In the mid 1990s, I was one of the few kinesiologists to begin their career in the fitness sector rather than a rehabilitative setting. When I first decided to become a personal trainer, I had clients take a detailed 7-day dietary log. I entered the data into a Mosby Diet Analysis program that we were taught in school. The software would analyze food intake and energy expenditure, and then spit back a whole bunch of numbers based on dietary reference intakes, recommended nutrient intakes, and the food guide pyramid.
What was the result of this approach? In three words: confusion, regression, and neuroticism. People were more confused than ever. Instead of simplifying the process, these reports were difficult to understand and even more difficult to implement.
Clients were not making the type of progress they deserved for the effort expended, and at times even went backward by gaining some body fat in the process. And finally, trying to control all these variables by measuring food intake and counting calories for every single morsel they ate was not only tedious and inaccurate, but resulted in a neurotic client who couldn’t figure out how to follow nutrition advice.
Food allergy testing was the next big thing. You could do some extensive (and expensive) blood work for this purpose, or a less invasive (but still rather expensive) finger prick test. There is much debate over the accuracy and validity of many of these tests, but I won’t get into that.
Suffice it to say, most people present with dairy, wheat, and egg intolerances. So rather than testing, why not just remove these foods from the diet altogether for a 6-8 week period, and then gradually reintroduce them back in? This act alone often cures many common complaints, such as bloating, gas, indigestion, acid reflux, throat hoarseness, leaky nose, depressed immunity, and headaches, just to name a few, and it eliminates a persistent stressor — an insidious source of cortisol that often goes unrecognized.
We all know that cortisol can contribute to fat deposition, particularly android fat (aka “big belly” syndrome), and most people want to reduce the size of their midsection. There’s an easy way to accomplish that objective, and no testing is required. Simple advice like “break” the “fast” in the morning, eat 5-6 small meals spread throughout the day at 2.5- to 3-hour intervals, and remove common food triggers. There you go, nothing earth-shattering! You get clients to try that first and see how it goes before considering a diagnostic such as the Adrenal Stress Index panel.
I could go on about other tests as well. We have used numerous blood, saliva, hair, urinary and fecal tests, as well as a zinc tally, DMPS provocation, HCL challenge… you name it, the list goes on — all are useful, but not mandatory.
When the pieces of the puzzle are not so big and evident, testing may be necessary.
With most clients though, personal training is enough of a commitment that imposing additional time, money and effort into testing is really unnecessary.
Get them started on the path to good health with proper training and eating habits. Of course, if they don’t progress as expected, there may indeed be an underlying anomaly that requires attention, and diagnostics are necessary.
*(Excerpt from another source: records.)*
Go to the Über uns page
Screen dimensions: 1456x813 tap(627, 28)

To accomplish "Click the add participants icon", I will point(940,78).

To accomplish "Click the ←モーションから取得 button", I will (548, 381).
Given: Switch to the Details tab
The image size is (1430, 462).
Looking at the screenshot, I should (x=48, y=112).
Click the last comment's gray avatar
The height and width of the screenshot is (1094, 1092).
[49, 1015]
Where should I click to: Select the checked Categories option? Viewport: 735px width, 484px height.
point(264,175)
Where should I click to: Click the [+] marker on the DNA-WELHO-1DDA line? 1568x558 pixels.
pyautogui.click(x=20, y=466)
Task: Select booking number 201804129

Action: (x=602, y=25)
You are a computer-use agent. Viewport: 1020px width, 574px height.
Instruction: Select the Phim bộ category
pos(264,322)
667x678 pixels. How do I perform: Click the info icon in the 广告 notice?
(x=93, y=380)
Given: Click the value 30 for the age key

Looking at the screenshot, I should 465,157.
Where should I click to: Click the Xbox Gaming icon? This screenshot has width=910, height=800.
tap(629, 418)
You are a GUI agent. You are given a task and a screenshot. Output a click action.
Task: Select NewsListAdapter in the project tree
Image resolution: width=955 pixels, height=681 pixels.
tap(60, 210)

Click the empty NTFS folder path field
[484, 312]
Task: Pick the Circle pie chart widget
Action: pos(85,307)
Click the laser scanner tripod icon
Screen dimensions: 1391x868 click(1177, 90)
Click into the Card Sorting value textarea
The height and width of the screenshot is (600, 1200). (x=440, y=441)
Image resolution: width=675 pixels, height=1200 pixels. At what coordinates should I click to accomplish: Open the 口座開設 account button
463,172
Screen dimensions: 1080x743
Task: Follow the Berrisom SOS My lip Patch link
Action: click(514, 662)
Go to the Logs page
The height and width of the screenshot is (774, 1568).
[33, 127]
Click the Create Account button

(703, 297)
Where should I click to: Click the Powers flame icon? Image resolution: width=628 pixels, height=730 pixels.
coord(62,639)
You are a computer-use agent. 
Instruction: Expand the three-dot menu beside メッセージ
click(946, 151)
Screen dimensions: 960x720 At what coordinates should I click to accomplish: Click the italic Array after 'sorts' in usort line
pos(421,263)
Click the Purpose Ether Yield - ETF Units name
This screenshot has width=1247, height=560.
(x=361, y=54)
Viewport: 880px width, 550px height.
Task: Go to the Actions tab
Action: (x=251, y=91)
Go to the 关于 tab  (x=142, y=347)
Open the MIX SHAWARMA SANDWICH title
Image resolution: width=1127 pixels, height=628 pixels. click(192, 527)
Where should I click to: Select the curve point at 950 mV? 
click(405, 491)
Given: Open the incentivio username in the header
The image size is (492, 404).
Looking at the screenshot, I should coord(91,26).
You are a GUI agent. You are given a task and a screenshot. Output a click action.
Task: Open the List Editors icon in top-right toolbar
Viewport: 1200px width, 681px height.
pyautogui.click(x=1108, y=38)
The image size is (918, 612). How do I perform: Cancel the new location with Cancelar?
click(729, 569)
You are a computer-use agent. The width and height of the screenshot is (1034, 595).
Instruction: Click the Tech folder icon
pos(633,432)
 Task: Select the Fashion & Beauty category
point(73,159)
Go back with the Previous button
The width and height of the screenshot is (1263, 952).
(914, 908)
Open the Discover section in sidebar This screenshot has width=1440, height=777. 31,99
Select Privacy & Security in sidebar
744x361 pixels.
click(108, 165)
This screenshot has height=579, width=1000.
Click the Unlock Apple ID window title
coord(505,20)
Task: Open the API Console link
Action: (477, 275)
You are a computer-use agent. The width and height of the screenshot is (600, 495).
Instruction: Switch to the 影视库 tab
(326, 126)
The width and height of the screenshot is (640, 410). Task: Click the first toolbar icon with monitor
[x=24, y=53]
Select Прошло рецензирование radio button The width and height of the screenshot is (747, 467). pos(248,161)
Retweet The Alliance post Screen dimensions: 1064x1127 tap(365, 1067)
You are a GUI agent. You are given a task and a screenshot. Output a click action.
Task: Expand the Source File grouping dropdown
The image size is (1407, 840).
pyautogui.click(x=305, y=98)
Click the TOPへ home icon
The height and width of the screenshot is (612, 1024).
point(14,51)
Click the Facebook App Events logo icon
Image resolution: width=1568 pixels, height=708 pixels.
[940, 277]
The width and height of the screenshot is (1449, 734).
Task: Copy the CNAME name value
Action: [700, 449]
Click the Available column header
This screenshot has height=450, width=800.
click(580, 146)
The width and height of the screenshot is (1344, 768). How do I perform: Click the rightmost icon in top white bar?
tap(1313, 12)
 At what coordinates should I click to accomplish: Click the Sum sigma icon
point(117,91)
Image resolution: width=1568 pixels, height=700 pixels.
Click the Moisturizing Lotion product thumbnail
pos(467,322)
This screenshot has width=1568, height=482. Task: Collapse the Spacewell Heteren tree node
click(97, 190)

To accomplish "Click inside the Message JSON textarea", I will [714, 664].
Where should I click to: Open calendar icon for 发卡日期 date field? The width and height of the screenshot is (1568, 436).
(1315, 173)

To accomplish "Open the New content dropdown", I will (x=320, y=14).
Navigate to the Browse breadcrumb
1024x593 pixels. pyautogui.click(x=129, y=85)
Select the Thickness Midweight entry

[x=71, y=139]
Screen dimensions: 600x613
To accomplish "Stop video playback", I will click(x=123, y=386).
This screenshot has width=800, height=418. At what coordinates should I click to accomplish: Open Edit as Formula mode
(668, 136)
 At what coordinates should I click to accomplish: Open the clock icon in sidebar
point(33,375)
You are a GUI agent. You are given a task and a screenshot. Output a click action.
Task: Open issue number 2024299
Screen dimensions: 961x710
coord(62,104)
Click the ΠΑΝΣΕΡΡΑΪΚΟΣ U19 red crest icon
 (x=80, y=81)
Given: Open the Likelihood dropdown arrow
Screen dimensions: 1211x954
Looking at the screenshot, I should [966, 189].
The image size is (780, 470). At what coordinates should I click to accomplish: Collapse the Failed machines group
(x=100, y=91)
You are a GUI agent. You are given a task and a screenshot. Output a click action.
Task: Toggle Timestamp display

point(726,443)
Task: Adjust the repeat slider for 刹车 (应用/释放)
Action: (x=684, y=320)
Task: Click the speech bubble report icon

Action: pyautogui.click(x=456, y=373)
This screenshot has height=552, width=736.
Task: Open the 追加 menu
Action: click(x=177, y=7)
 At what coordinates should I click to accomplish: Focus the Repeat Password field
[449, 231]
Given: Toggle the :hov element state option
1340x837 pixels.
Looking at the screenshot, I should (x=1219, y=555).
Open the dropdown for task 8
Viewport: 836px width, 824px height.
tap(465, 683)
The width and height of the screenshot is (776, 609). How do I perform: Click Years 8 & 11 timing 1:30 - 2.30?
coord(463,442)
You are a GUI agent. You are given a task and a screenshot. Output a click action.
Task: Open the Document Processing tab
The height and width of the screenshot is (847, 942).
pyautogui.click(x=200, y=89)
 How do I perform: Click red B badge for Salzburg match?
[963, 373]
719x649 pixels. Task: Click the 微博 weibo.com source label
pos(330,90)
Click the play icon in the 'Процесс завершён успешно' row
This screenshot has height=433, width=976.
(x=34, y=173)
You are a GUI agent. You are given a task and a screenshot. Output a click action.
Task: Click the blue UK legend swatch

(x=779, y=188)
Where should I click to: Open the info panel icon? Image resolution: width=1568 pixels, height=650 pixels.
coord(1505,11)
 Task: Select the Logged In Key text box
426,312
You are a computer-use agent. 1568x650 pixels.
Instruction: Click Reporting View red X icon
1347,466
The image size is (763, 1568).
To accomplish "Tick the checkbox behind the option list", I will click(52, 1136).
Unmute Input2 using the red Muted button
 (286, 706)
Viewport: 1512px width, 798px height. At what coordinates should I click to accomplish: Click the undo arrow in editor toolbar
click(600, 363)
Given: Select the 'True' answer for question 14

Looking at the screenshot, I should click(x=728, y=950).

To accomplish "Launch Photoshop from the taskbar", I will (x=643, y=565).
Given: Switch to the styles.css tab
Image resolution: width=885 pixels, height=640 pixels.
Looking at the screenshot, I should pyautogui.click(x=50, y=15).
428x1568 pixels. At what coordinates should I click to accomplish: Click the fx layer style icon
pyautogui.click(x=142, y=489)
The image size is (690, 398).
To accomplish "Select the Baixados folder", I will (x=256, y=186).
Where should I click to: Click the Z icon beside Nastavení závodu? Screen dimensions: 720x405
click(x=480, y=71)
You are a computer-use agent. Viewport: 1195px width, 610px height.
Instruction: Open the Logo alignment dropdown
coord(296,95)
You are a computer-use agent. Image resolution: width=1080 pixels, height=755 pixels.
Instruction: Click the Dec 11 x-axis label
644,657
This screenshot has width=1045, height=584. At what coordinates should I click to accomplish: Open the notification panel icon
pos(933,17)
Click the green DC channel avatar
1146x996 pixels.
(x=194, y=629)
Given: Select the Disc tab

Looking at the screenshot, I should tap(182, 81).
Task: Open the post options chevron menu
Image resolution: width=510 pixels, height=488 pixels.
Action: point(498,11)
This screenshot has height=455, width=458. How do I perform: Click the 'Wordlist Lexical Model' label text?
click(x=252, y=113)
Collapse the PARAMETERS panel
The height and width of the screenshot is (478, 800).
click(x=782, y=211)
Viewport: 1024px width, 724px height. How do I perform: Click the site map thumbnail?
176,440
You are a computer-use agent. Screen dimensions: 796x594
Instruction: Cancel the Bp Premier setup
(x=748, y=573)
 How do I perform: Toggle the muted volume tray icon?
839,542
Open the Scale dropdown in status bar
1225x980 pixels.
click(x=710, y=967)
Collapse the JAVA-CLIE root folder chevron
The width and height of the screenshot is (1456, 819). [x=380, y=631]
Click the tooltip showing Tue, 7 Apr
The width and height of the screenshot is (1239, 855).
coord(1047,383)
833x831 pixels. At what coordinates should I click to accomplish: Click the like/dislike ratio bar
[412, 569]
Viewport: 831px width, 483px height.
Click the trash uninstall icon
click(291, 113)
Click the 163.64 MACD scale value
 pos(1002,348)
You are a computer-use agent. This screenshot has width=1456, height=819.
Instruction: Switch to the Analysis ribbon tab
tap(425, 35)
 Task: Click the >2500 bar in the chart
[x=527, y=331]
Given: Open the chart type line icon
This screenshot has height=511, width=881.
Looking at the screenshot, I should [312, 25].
In my experience, however, this is more of an exception than a rule. Clients hire you for a reason – train them, don’t diagnose them!
Kendall, F.P., McCreary, E.K., and Provance, P.G. (1993). Muscles, testing and function (4th ed.). Baltimore, MD: Williams & Wilkins.
McGuff, D., and Little, J. (2009). Body by science: A research-based program for strength training, body building, and complete fitness in 12 minutes a week. New York, NY: McGraw-Hill.